Collected data entries:
● ● ● ● ● ● ●

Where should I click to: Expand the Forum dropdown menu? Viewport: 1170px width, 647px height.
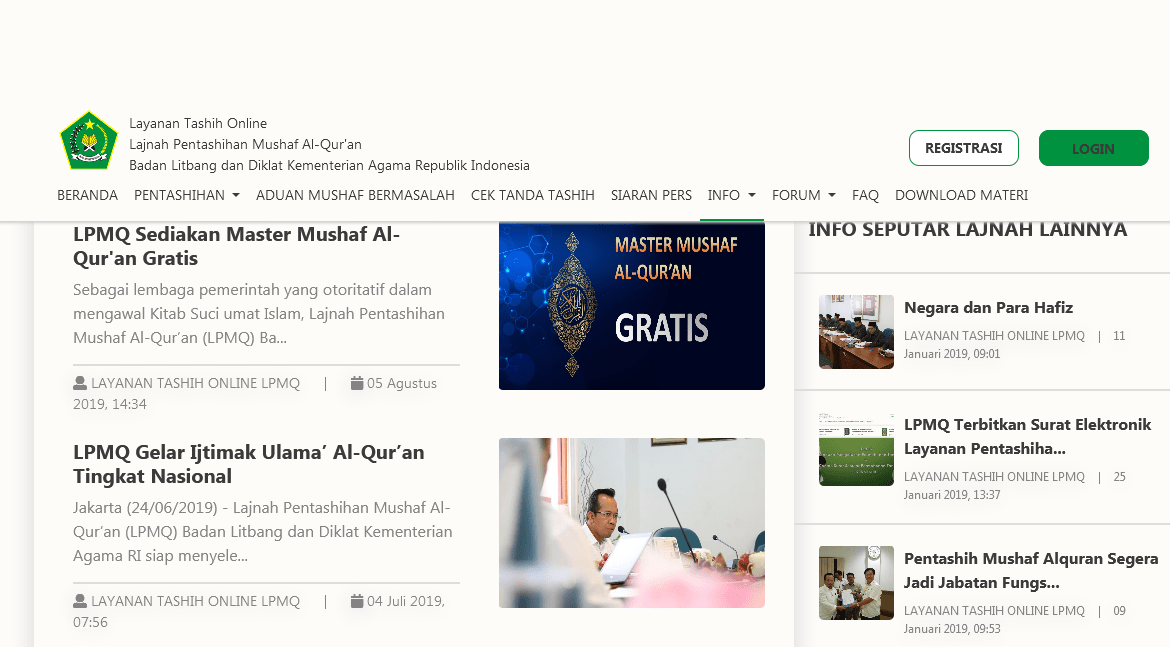point(803,195)
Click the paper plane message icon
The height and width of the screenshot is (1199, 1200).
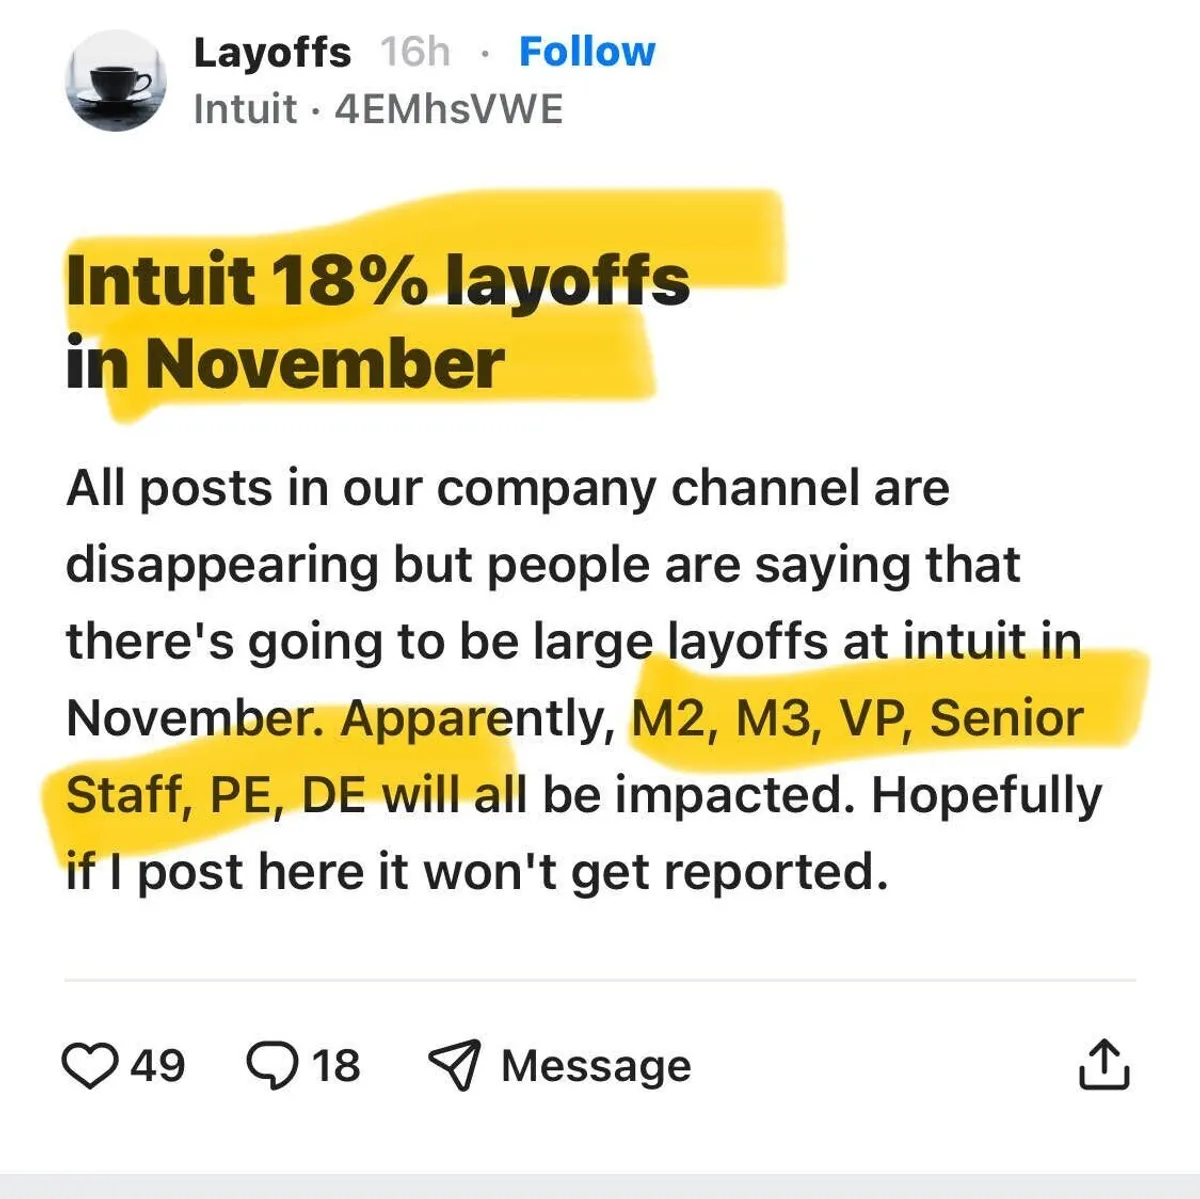pyautogui.click(x=454, y=1065)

● ● ● ● ● ● ●

Exercise description: Repeat every entry above exactly; images stay out of the copy.

Output:
Where should I click to: Expand the Forum dropdown menu? Viewport: 1170px width, 647px height.
point(803,195)
Click the paper plane message icon
The height and width of the screenshot is (1199, 1200).
pyautogui.click(x=454, y=1065)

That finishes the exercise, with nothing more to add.